Critics say he’s a phony---that he might have a big heart but the object of his affection is his developer and donor friends. They say his promise to build a new Highway 413 connecting suburbs in the Peel region west of Toronto will swell developers’ pockets while swallowing up farmland and protected areas of forest and wetlands.

Supporters of the highway---including commuters and private sector unions—see critically-needed additional housing and other economic development and the jobs that go with it.

Ordinary voters like most of us don’t know which side is right and we can only hope and trust in the wisdom and honesty of those we elect.

Me? I’m voting strategically.

If Doug Ford is re-elected Premier---and especially if he gets a majority mandate---it is critical that we have a strong government caucus to advise and help direct the government for the next four years. We are living in troubled economic times.

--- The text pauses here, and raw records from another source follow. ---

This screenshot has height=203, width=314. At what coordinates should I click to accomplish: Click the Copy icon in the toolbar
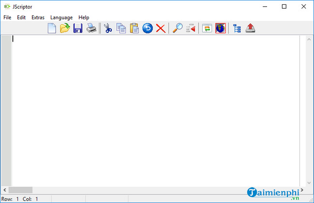(121, 29)
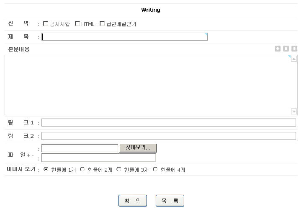
Task: Pick the 한줄에 4개 radio option
Action: coord(155,169)
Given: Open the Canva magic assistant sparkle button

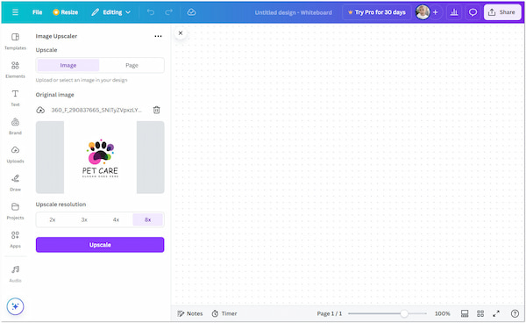Looking at the screenshot, I should [15, 306].

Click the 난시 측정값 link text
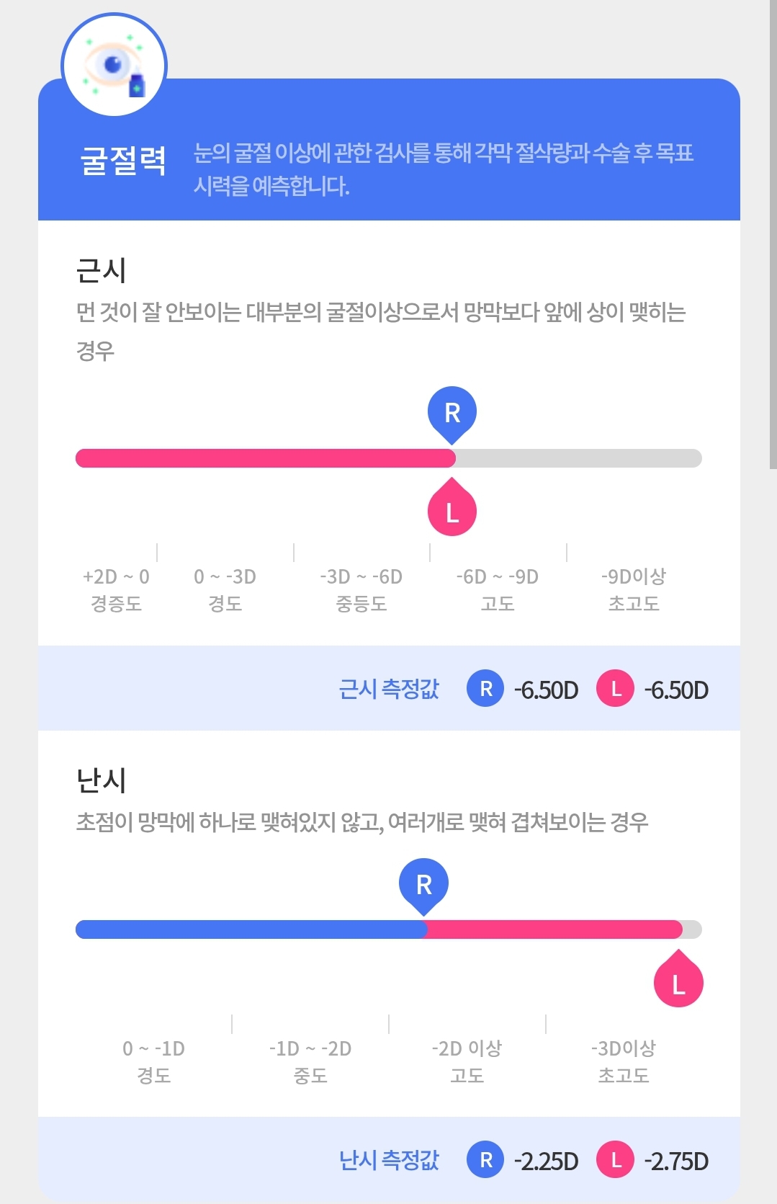tap(389, 1160)
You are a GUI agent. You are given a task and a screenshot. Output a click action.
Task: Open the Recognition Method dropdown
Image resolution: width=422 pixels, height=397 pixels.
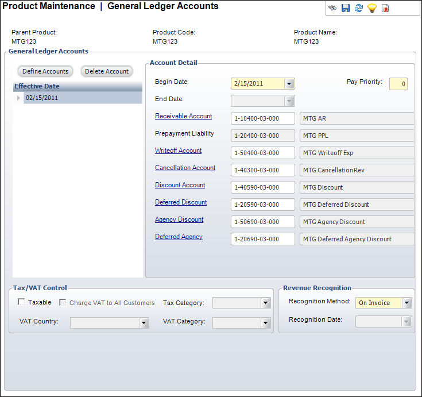point(406,303)
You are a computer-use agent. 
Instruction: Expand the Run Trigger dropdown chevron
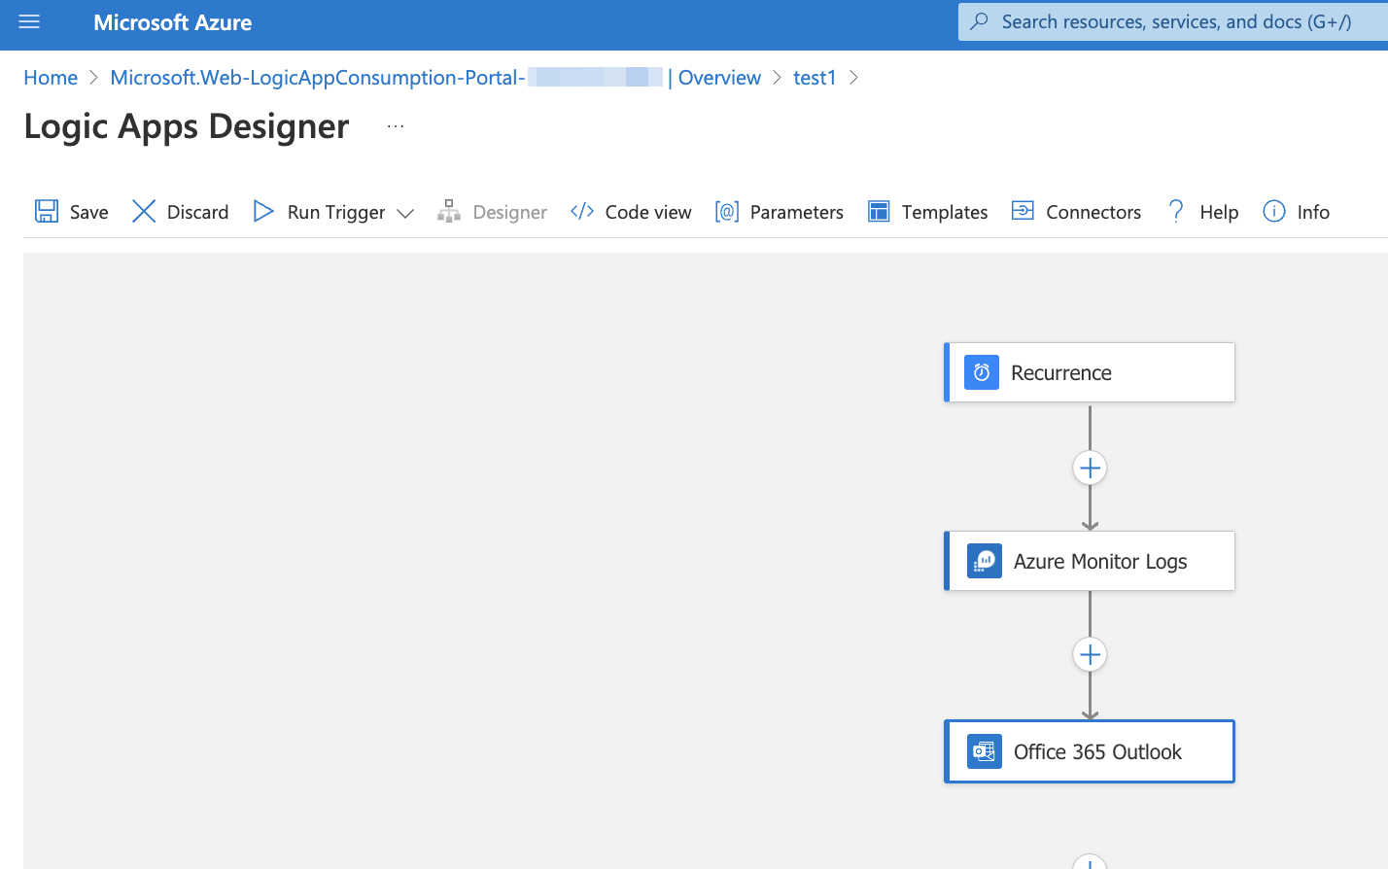pyautogui.click(x=405, y=213)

In Kingston and the Islands, we are fortunate to have strong candidates representing the three major parties and one of the three will be our next MPP: Gary Bennett of the Progressive Conservatives, Mary Rita Holland of the NDP and Ted Hsu of the Liberals.

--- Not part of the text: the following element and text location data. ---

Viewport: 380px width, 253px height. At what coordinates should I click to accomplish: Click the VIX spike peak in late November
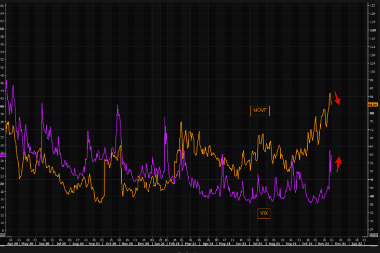330,151
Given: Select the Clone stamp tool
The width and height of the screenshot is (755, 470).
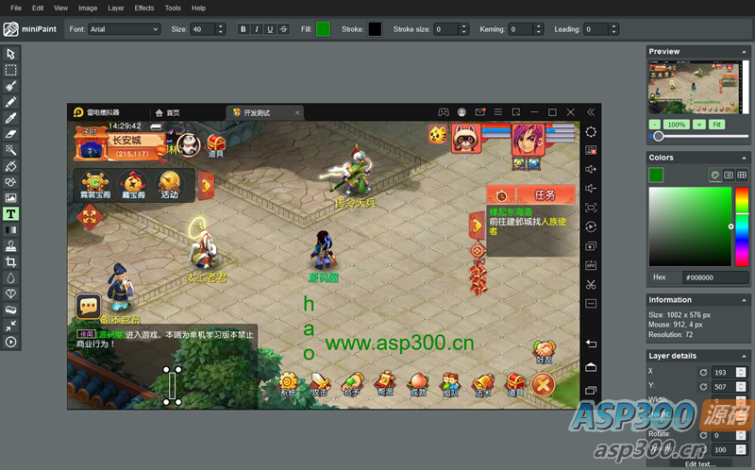Looking at the screenshot, I should click(x=11, y=245).
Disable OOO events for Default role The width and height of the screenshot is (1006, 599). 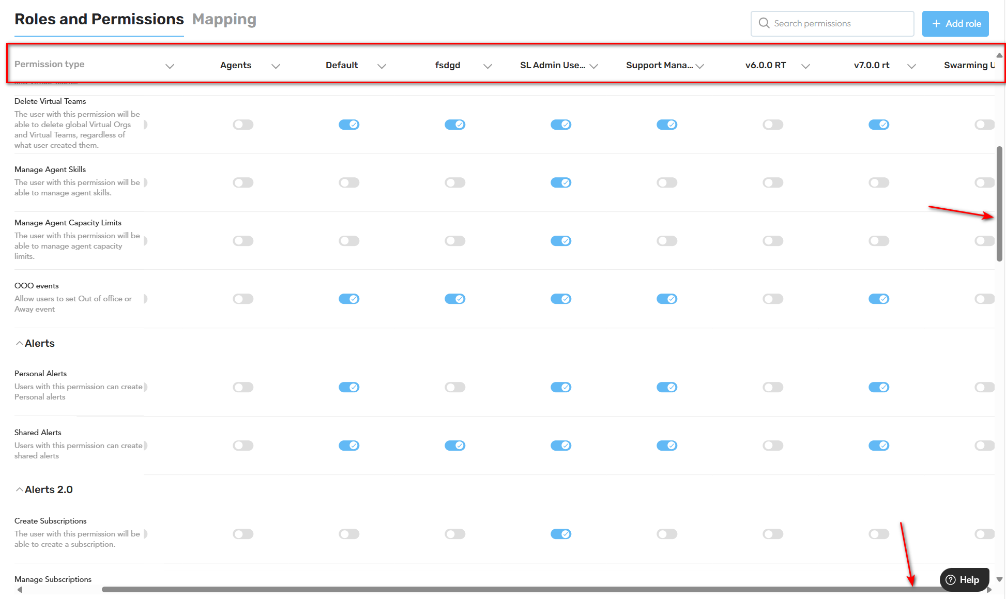tap(349, 299)
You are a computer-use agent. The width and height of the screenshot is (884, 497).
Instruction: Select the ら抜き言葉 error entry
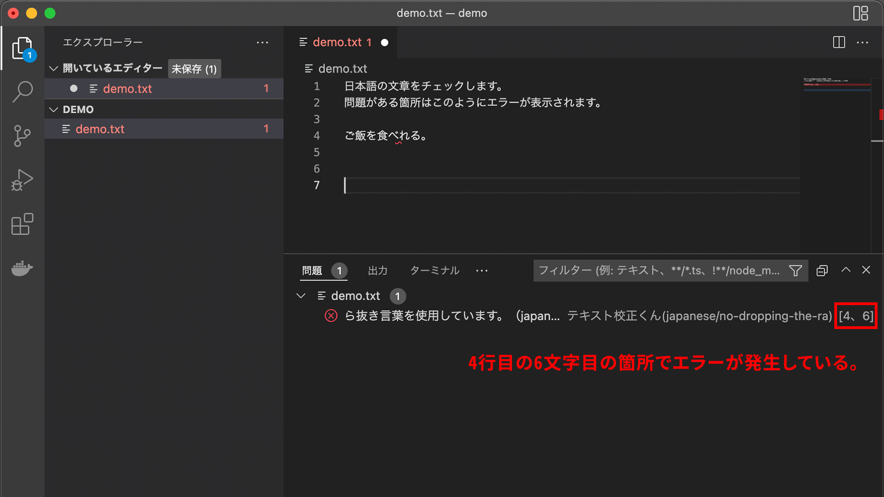[x=414, y=316]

I have followed their careers and I believe them all to be experienced politicians with strong credentials and proven leadership abilities.

I’m voting for Gary Bennett because with a Conservative government in office, this riding will benefit most from a Conservative MPP. And Gary Bennett promises to be a strong voice for this riding---hopefully at the cabinet table and definitely in the government caucus.

This riding has not sent a Conservative MPP to Queen’s Park since Keith Norton was elected in 1975 and served for 10 years. People who voted for and remember Keith as a senior cabinet minister in the Bill Davis government now have grandchildren of voting age.

Former Liberal MPP John Gerretsen showed us the importance of being on the government side. In his years as a senior cabinet minister in the Liberal McGuinty and Wynne governments, this riding benefitted from his presence and influence.

Just as Keith Norton brought what is known locally as the OHIP building and its well-paying jobs to this riding, the new Providence Care Hospital is probably the best example of the John Gerretsen legacy.

There was a time when Kingston and the Islands were represented in cabinet at both the federal and provincial levels at the same time. Conservatives Keith Norton and Flora Macdonald were known as the dream team in the 70s and 80s. Before that, both Tory Syl Apps and Liberal Edgar Benson were stars at Queen’s Park and on Parliament Hill.

When we didn’t have a federal cabinet minister, our Liberal MP Peter Milliken was highly regarded and influential as Speaker of the House of Commons.

In more recent times, when this area’s politicians have been in the headlines it was more often than not thanks to whack doodles like former MP Derek Sloan (Hastings-Lennox and Addington) and former MPP Randy Hillier(Lanark-Frontenac-Kingston) both of them social conservatives with extreme views on social issues.

Ah, the good olde days!

The countdown to election day 2022 has begun. It’s almost all over but the shouting.

Get out there and vote----it will at the very least give you the right to criticize and complain.